- The data you want exists
- The sample data you were given is representative
- Cuts and live feeds of data will be in the same format, or even have all the same columns
- You were given all the data you asked for / that was available
- You'll be notified when the underlying schema / format of your source data changes
- There is one row per entity
- Primary keys always exist
- Primary keys are always unique
- Primary keys are always stable
- Primary keys always uniquely identify rows, or even entities
- The people who created the dataset you're using care that this is not what "primary key" is supposed to mean 1
- These two similarly formatted columns are safe to join on
- Fake data is easy to generate
- Humans will enter the data they’re told to enter into the fields they’re told to enter them
- Columns in general are being used for what they are supposed to
- Humans won’t find ways around your clever validation rules
- I will remember all the edge cases my regex was designed to handle when I come back to it in a year’s time
- There is a single right value for every property of an object
- It's possible in general to decide when two objects are the same
- Aggregated data is no more or less sensitive than the individual rows that make it up
- Data always has a single identifiable "owner" who can make all the decisions about how it should look and who it should be shared with 2
- There are always general rules about who can access what data
- Data separated by tabs or commas is in valid tsv or csv format
- The underlying data infrastructure I'm using is by default optimised for my use-case
- You always need to get everything perfect first time 3
This was the title of a talk I gave to my colleagues earlier this year. A better title would probably have been Falsehoods Data Engineers Mahmoud Believed About Data And Came To Regret Believing.

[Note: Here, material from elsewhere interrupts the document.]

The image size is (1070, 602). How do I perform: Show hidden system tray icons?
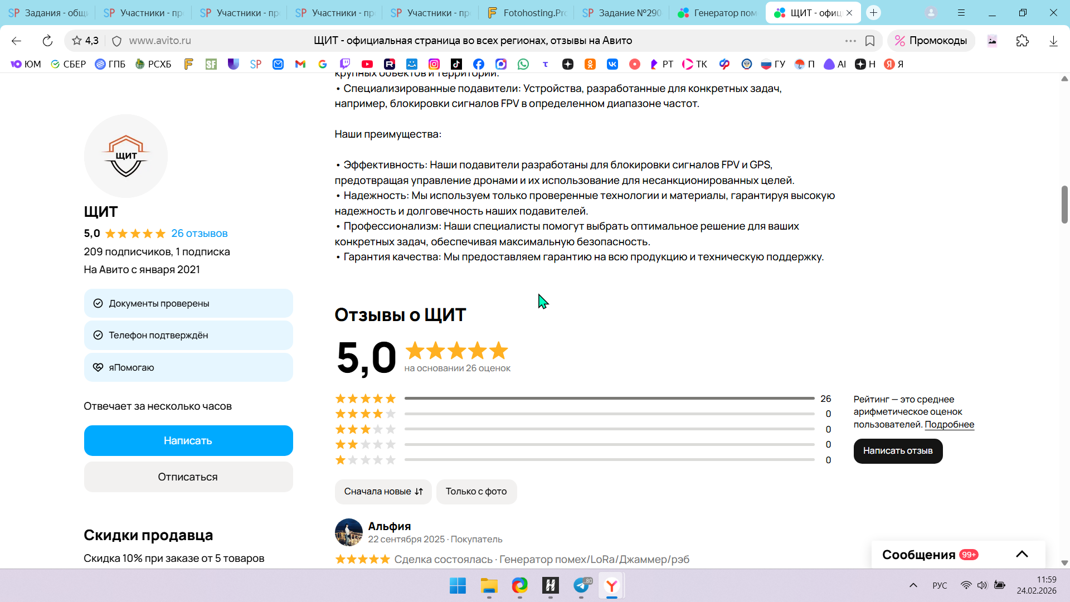pos(913,585)
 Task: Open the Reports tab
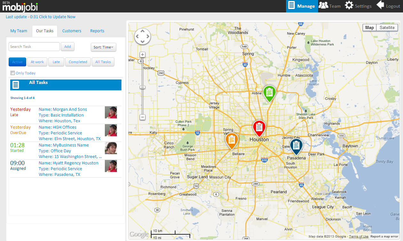(x=97, y=31)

This kind of talk is fun to give to a small audience because it's an excuse to rant about times things have gone wrong in unexpected ways - and you can then open up the floor to other people to share their similar "war stories" too.

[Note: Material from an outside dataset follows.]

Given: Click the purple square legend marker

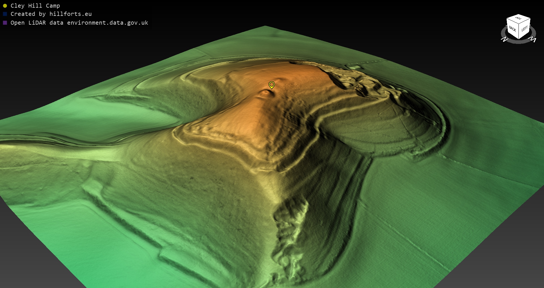Looking at the screenshot, I should [x=5, y=23].
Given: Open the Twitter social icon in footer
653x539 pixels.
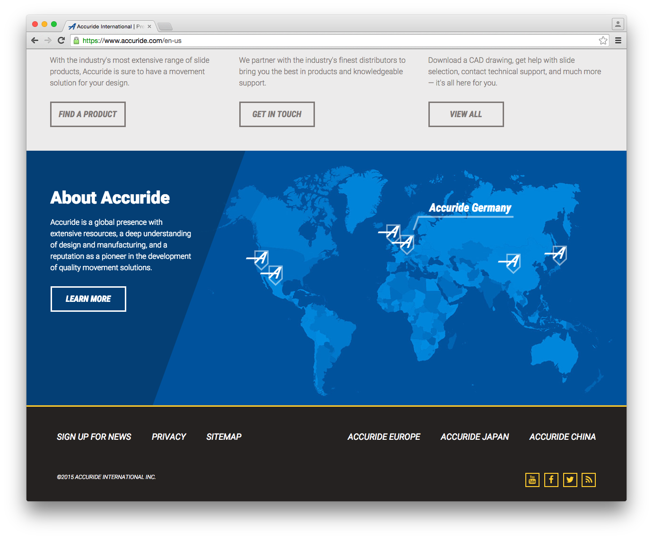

If this was helpful to you, this page has an anthology of similar lists (normally about more concrete domain areas) that you'll probably find useful too.
1 They often do care deep down, but have other things to fix or fires to put out.
2 Many organisations do have a role like this, and for some kinds of information category and jurisdiction it is mandated by law - but in my experience unless the organisation is very small or hierarchical or the data very simple, the best any single person can do is build consensus among or on behalf of all the necessary stakeholders for processing.
3 The key here is to be mindful of the ways your work is imperfect and communicate it clearly, especially when it might be used for Important Stuff downstream.